====== DATA TO USE ======
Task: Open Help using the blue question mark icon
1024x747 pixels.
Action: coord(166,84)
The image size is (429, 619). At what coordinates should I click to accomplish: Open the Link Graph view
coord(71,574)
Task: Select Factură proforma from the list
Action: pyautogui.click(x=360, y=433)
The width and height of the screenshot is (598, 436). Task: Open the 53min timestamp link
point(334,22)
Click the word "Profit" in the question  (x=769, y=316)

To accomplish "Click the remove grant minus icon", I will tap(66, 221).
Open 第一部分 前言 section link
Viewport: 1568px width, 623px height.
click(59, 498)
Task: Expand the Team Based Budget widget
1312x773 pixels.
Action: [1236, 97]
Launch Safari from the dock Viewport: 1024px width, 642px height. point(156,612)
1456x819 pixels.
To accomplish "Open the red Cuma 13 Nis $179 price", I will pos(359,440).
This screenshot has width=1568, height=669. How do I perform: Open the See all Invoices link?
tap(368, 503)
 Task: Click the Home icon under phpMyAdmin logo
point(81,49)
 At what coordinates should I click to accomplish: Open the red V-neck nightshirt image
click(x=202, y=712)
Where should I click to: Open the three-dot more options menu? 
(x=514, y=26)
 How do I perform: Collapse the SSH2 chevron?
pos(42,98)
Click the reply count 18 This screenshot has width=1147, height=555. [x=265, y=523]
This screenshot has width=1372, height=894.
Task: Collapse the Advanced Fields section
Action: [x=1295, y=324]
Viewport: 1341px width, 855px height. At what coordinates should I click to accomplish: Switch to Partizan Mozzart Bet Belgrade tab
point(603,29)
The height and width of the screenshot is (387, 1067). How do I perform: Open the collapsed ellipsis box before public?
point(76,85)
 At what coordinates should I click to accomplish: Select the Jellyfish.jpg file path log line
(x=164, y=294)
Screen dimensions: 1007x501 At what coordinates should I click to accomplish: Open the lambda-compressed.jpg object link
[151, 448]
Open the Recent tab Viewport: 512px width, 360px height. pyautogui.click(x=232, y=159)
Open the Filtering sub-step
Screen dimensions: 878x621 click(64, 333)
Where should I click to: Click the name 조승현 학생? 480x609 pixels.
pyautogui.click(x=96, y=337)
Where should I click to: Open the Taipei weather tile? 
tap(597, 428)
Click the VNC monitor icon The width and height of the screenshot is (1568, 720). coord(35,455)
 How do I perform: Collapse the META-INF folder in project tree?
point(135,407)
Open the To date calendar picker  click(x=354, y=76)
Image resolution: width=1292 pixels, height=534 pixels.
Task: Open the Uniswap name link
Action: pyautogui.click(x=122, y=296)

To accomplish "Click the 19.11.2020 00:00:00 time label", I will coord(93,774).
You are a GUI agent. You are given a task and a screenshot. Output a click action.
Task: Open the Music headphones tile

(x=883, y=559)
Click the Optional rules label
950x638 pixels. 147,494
======
# YOUR GOAL:
Every line in the listing that holds the string "question" should be copied out.

# WORKED SOLUTION:
Task: Open Help using the blue question mark icon
Click the word "Profit" in the question  (x=769, y=316)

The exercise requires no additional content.